Air force's matric rescue squad increased pass rate in two provinces
Engineers and technicians teach maths and science
Calling in the South African Air Force to teach, live-streaming lessons to pupils in rural schools and calling truant teachers to order, helped KwaZulu-Natal and the Eastern Cape recover from matric despair.
As a result of these and other interventions, the Eastern Cape — perennially the worst-performing province — increased its pass rate by 5.9 percentage points, from 70.6% in 2018 to 76.5%. KwaZulu-Natal’s pass rate improved from 76.2% to 81.3% — identical to the national average.
Limpopo was bottom of the 2019 pile, with a pass rate of 73.2%, while the Free State topped the list with 88.4%.
KwaZulu-Natal education MEC Kwazi Mshengu told the Sunday Times how members of the SAAF, including engineers, technicians and aviation experts, spent two weeks teaching maths and science to about 400 matrics from the Amajuba district.
“It was a wonderful programme, which was one of our game-changers,” he said.
In true military tradition, pupils were woken at 5am to start classes at 6am. Between lessons, they had to do physical exercise and participate in drills, and they were taught about patriotism.

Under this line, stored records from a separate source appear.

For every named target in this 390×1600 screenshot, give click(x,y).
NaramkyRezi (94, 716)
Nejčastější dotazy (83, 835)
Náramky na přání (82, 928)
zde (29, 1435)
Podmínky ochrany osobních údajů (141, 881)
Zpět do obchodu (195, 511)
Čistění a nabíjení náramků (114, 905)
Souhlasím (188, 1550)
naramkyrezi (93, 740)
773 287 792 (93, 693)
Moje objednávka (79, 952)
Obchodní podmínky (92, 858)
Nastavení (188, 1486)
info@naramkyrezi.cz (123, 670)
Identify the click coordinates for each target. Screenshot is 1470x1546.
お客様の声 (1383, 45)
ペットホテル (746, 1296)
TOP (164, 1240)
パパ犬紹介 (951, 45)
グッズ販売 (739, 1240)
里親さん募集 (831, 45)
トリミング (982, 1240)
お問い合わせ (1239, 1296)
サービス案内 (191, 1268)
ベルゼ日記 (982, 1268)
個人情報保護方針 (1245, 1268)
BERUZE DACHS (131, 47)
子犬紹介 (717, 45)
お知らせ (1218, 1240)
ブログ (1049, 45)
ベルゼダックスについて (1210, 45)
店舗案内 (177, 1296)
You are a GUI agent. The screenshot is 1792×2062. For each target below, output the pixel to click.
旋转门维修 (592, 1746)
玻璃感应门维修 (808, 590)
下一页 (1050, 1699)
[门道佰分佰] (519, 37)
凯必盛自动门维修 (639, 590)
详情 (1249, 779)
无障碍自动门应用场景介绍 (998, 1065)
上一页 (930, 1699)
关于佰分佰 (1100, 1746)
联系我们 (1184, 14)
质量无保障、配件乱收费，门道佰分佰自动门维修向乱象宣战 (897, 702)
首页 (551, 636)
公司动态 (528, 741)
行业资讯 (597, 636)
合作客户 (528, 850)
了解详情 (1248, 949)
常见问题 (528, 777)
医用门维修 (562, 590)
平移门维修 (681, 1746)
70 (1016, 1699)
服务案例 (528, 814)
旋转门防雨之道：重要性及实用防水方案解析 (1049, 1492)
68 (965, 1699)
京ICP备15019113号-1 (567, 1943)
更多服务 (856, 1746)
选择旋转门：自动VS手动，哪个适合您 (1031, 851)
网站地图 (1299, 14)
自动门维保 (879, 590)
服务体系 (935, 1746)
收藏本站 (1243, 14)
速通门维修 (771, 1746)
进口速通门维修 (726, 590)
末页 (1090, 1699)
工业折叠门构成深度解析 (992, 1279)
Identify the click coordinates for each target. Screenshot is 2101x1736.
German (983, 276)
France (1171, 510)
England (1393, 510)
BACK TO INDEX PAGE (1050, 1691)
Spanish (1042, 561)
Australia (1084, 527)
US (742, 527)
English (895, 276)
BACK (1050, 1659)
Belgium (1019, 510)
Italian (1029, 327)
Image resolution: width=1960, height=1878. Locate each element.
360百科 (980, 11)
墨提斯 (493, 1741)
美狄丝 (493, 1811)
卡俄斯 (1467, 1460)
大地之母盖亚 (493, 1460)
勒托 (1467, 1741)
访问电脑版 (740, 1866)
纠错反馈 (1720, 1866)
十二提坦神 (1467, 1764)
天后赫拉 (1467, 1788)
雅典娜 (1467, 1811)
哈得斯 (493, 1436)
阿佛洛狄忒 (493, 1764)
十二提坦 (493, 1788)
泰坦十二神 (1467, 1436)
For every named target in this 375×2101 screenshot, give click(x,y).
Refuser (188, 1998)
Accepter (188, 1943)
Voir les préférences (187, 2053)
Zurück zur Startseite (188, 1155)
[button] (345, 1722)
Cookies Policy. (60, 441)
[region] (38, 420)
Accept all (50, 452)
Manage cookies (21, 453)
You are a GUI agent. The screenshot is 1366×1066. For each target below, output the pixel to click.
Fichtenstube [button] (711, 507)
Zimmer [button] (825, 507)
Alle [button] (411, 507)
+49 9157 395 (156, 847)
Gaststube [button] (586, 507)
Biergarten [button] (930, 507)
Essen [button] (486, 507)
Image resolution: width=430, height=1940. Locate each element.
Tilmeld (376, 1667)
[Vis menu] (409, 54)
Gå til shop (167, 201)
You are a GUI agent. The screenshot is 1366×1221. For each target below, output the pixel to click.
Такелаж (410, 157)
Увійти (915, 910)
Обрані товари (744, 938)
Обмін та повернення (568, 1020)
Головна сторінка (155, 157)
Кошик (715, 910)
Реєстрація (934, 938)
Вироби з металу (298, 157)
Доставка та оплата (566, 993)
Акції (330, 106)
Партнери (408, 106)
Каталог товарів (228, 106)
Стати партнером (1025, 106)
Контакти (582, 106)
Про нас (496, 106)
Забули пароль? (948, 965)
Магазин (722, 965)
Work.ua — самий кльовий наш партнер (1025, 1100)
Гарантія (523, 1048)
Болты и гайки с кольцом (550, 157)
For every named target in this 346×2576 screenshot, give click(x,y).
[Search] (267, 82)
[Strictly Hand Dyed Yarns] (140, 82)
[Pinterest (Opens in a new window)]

“Strict discipline was enforced and the camp was run with military precision. Learners who went there will never be the same again,” said Mshengu.
“Strict discipline was enforced and the camp was run with military precision. Learners who went there will never be the same again,”KwaZulu-Natal education MEC Kwazi Mshengu
Amajuba was placed second among the 12 districts in KwaZulu-Natal, with a pass rate of 85.2%, and Mshengu said thanks were due to the chief of the SAAF, Lt-Gen Fabian Msimang, who visited the study camp.
Other initiatives implemented in KwaZulu-Natal included:
- Teacher-training workshops focusing on classroom techniques, lesson preparation and professional development.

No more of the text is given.